By Design This SPROC is programmed to Run Every 10 Minutes. Since this is a Very Intensive Operation it is Ideal NOT to run this SPROC every 10 Minutes specially in a Large AD environment.

So in Short, If you find out that This SPROC Runs Multiple times in your Set up and Does NOT complete every time successfully but Times OUT often then It is Advisable to Change the Frequency of how Often it Runs.

To do this you can follow the Below Instructions,

 

Modify the Frequency of the SPROC [dbo].[procProcessADUpdates]

 

Step 1:

Stop LYNC Services on the PCHAT Server

Stop-cswindowsService

 

Step 2:

Modify the Frequency of the Stored procedure

On the SQL server hosting the Persistent Chat Database (MGC)

Expand the MGC database

Tables

Select dbo.tblConfig

Right Click dbo.tblConfig and select edit top 200 Rows

On the results window under ConfigContent you will see a Long XML file

In this section Modify the Attribute (numerical value) between <adsynchfreq> 10  </adsynchfreq> In your Environment this value will be set at 10 change it to 480 this will mean that the Stored Procedure will run every 8 hours.

 

[NOTE: There is NO Set Guidance on what this Value should be changed to.

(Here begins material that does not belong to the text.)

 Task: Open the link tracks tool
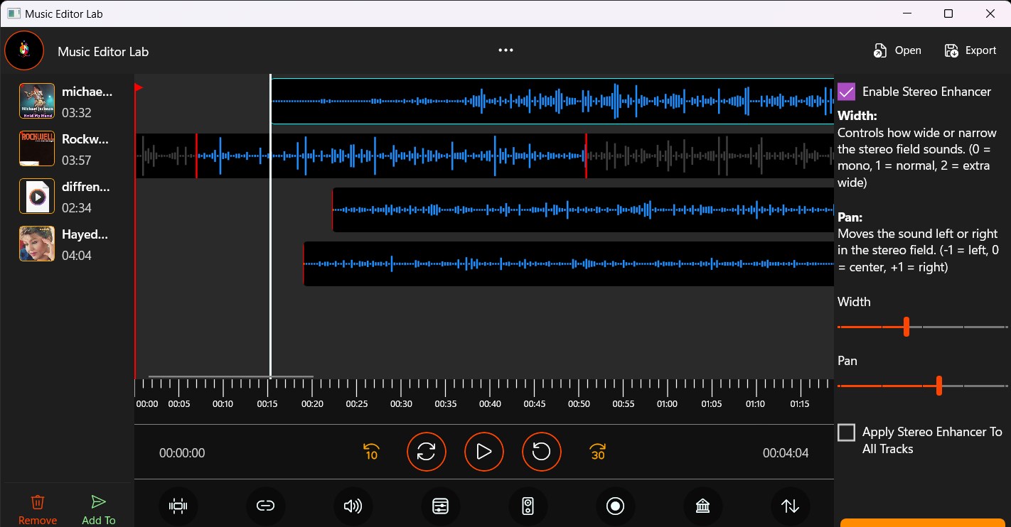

You have to make this decision based on your Requirement. Every time you make a change in your Environment related to PCHAT (for example - add a user to Room, Create a Room etc.) This Value Decides how soon will that change take effect. If you do not make changes that often to the PCHAT Settings than it is best to keep this Value as high as possible to avoid Unnecessary running of the Stored Procedure as it is a very intensive Operation. In My example I have set the duration to 480 minutes which is 8 Hours]

 

Once you make this change Exit out of SQL Server Management studio and re-open it and verify the change stays.

Refer Screen Shot below for reference

pic3

 

Step 3:

Start LYNC services on the Persistent Chat Servers

Once the Above changes are made you would need to Restart the Persistent Chat services on the Persistent Chat server that is currently Live in your environment.

You can either Restart the Persistent Chat server itself or just restart the Persistent Chat services by running the following commands from the windows powershell

Start-cswindowsService

 

Step 4:

Note Down the EXACT Time when the Server/Services are restarted. (Very Important)

This is the time that will be used as the Reference point by the Stored Procedure to decide when should it run Next.

For Example If you set the <Adsynchfreq> to 480 (8 hours) and you restarted the Server at 1 PM. Then the Stored Procedure will Run After 8 hours from this point onwards so the Next run will be at 9 PM.

I would recommend you restart the Persistent Chat service at a time that will make sure that the Sproc does not run during normal/busy business hours.

 

Step 5

Repeat Steps 1-5 On all PCHAT Servers in your Environment.